Now, by doubling up on their use of chiral catalysts, chemists in Switzerland have come up with an elegant way to do this (Science 2013, DOI: 10.1126/science.1237068). This dual catalysis strategy provides synthetic chemists with a new route for making complex molecules, such as pharmaceuticals and agrochemicals.
In recent years, researchers have adopted the concept of dual catalysis (also known as synergistic catalysis) to accomplish such stereoselective syntheses. Dual catalysis involves using two catalysts to activate two starting materials, resulting in the generation of one or two stereocenters. One limitation of previous attempts, though, is that the catalysts worked sequentially, with one catalyst overcoming or complementing the actions of the other. Now, chemistry professor Erick M. Carreira, along with coworkers Simon Krautwald, David Sarlah, and Michael A. Schafroth of the Swiss Federal Institute of Technology, Zurich, has developed a version of dual catalysis in which each chiral catalyst controls the configuration of different stereocenters independently.
The reaction they use to demonstrate the strategy couples an allylic alcohol with an aldehyde. An iridium catalyst with a chiral ligand activates the allylic alcohol while at the same time a cinchona-alkaloid-derived primary amine catalyst activates the aldehyde. Depending upon which chiral version of each of the two catalysts is used, the researchers can selectively access any one of four possible stereoisomers of the γ,δ-unsaturated aldehyde product.
“This catalysis strategy is very general and should in principle be applicable to many other reactions and processes,” Krautwald tells C&EN. “It should therefore allow the development of a new generation of stereoselective organic reactions that make the synthesis of many organic molecules simpler and faster.”

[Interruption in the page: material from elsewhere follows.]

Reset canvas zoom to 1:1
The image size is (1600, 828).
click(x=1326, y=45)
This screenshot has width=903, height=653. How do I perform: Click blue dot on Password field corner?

“This work is an elegant example of the value of utilizing two discrete catalysts in place of a single catalyst with respect to complete modular control of the diastereochemical outcome,” comments David W. C. MacMillan, a synthetic organic chemist at Princeton University who studies dual catalysis. “This is a beautiful example of synergistic catalysis, and it really brings home the capacity to build complex molecules from simple substrates.”